____ DATA SUPPLIED

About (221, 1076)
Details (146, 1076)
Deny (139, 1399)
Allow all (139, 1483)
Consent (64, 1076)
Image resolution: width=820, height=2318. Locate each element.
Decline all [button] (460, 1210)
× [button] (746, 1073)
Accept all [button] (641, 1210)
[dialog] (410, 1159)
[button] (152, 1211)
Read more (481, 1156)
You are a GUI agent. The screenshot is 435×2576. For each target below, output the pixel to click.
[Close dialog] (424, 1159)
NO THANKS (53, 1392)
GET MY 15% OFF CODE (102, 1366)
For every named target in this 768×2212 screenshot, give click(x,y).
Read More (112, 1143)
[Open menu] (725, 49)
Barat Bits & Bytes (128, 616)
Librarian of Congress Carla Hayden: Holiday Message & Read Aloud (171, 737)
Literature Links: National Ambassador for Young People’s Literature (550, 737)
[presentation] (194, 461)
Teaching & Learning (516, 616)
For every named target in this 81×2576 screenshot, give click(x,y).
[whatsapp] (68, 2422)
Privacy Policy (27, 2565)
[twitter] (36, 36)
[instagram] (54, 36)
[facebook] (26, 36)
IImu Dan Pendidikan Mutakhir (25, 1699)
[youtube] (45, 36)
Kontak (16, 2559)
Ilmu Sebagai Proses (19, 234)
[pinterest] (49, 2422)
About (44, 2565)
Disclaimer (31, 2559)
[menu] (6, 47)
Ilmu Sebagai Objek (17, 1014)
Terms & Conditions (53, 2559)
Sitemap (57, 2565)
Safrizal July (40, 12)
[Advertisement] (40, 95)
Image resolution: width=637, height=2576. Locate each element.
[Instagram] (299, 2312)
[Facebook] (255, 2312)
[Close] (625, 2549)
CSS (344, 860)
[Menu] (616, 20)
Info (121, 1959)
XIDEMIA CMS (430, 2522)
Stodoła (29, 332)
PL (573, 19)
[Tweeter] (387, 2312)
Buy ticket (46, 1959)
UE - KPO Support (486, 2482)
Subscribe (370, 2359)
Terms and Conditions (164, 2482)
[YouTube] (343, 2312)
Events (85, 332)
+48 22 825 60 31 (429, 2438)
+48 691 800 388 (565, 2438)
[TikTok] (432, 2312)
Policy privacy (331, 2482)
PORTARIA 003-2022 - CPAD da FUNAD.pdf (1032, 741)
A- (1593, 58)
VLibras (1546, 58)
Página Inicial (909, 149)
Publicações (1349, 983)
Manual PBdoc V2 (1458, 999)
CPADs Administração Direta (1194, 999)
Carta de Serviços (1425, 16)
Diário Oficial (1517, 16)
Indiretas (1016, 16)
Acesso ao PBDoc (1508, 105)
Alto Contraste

________

▶ [YOUR ASSIGNMENT]:
For the records above, state how many lines include the string "height", giving the number and nothing else.

▶ [TASK ANSWER]:
2